短編【蛍光灯のノイズ】小説
客の出入りを知らせる軽快なチャイムの音。
温めますか?袋はご利用ですか?
という店員の声。
お願いします。いえ、結構です。
という客の声。
トイレを使うためだけに急ぎ足で駆け込んでくる足音。
新商品を何度も繰り返し宣伝する店内放送。
商品を手に取りカゴに入れる摩擦音。
そして、コピー機の電子音。
コンビニエンスストア『リトルエレファント』では、そういった音が同時に、あるいは間をあけて溢れているが深夜2時を過ぎると一転して静寂になる。
静かになった店内に山下利秀と三島杏里は並んで立っている。
微かに聞こえる蛍光灯のノイズ音だけが時が止まっているわけではないと自覚させてくれる。
象の皮膚を連想させるライトグレーを基調としたユニフォームを二人とも着ている。
左胸にはウインクをした可愛らしい象のイラストがプリントされている。
客が誰一人いない店内。
無言の二人。
三島杏里が22時に出勤し、その1時間後の23時に山下利秀が出勤してきた。
その時、おはようございます、とお互い挨拶をしからずっと会話がないまま深夜2時になっていた。
コンビニエンスストア『リトルエレファント』では水曜日と木曜日の夜に商品の搬入作業がある。
なので金曜日の夜は特にすることがなく週の中で一番暇をもてあそぶ。
なぜ三島杏里がいるのだろう。
山下利秀はずっとその事を考えていた。
今日は週で一番ひまな金曜日だ。
この時間帯の勤務は基本一人。
店長が、そう決めたはずだった。
間違えて出勤してきたのか?
だとしたら、とんだ間抜けやろうだ。
山下利秀はそう思い顔の表情筋はいっさい動かさず精神で嘲笑った。
時間外出勤だ。
きっと時給はつかないだろう。
俺が出勤した時点でなぜ気がつかない?
馬鹿なのか?
この女は馬鹿なのか?
なんて事を山下利秀は考えている。
時間外出勤の事を忠告しようとは思わない。
三島杏里が不美人だからとか何か非道いことをされたから、というワケではない。
山下利秀という男は元来そういう曲がった精神の持ち主なのだ。
三島杏里は小柄で首筋もすっと長く小顔。
鼻筋も通っていて、つまり美人である。
もっとも山下利秀が嫌いなタイプだ。
女は、とくにこういうお高くとまった女は俺みたいな男を見下している。
馬鹿にしている。
そういう被害妄想を抱いている。
という事を山下利秀は自覚している。
だけど、そういう被害妄想を持っている事も含めて、俺は俺なんだ。
被害妄想癖こそが俺のアイデンティティだ。
と山下利秀は思っているのだか、それは被害妄想でも何でもなく本当に馬鹿にされているということに山下利秀は気付いてはいない。
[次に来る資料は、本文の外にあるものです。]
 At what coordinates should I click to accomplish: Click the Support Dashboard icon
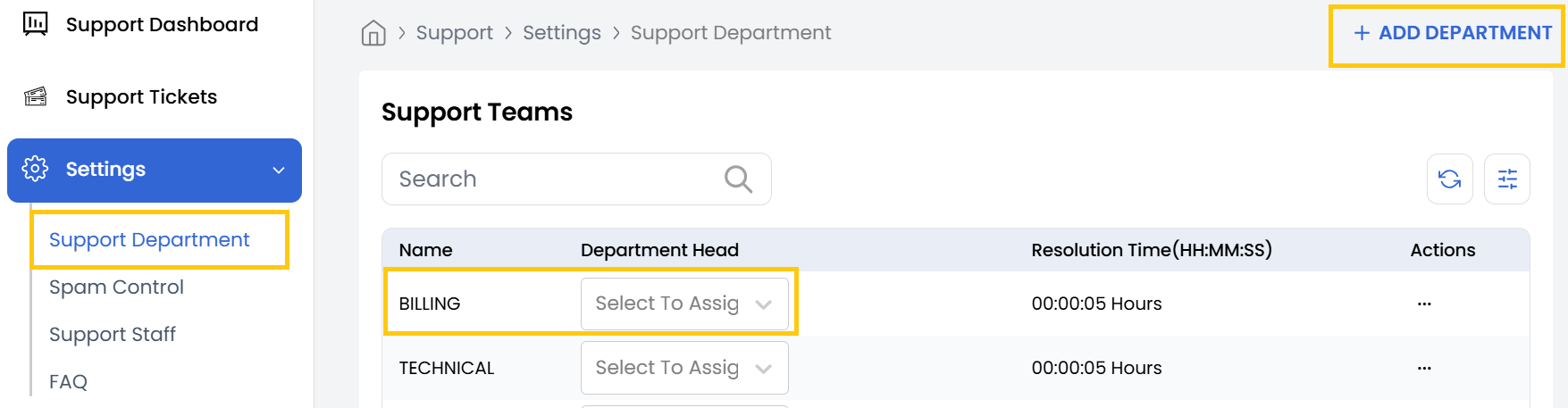point(36,24)
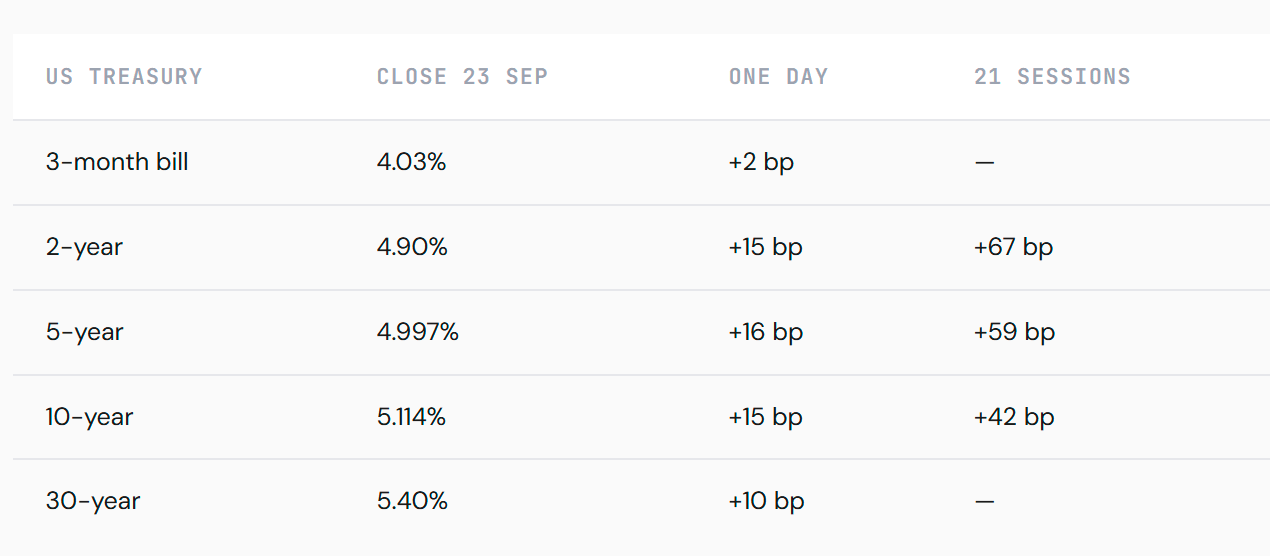Screen dimensions: 1270x556
Task: Select the 10-year row label
Action: click(x=89, y=417)
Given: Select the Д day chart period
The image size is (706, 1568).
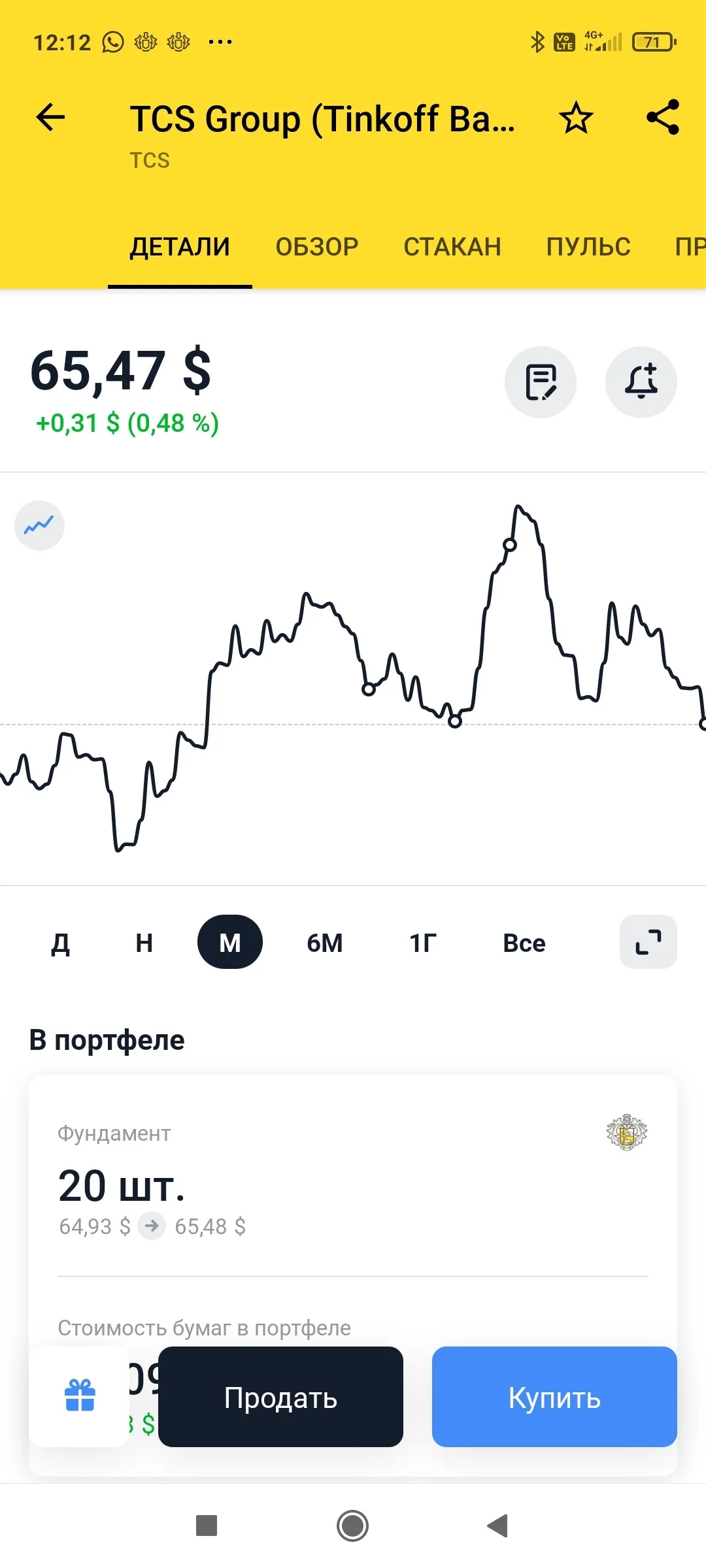Looking at the screenshot, I should pos(61,943).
仕事もろくに出来ないくせに注意をされると露骨に反骨精神が顔にでるが何も言わない。
そういう男なのだ。
「あの、山下さん」
三島杏里が溜息を混ぜながら口を開いた。
会話をするのも嫌だという態度を隠しもせずに。
「山下さん、今日の夜、出勤ですよ」
「うん、そうだよ」
「違います。日が変わっての、今日です」
「日が変わって?」
「だから、日が変わっての、今日の、夜です」
「え?」
「わかります?だから今じゃなくて」
「今日の夜でしょ?いま、来てるじゃん。何言ってんの?おまえ」
「あ、もう、いいです」
深夜のコンビニエンスストアは蛍光灯のノイズ音がやたら大きい鳴り響いている。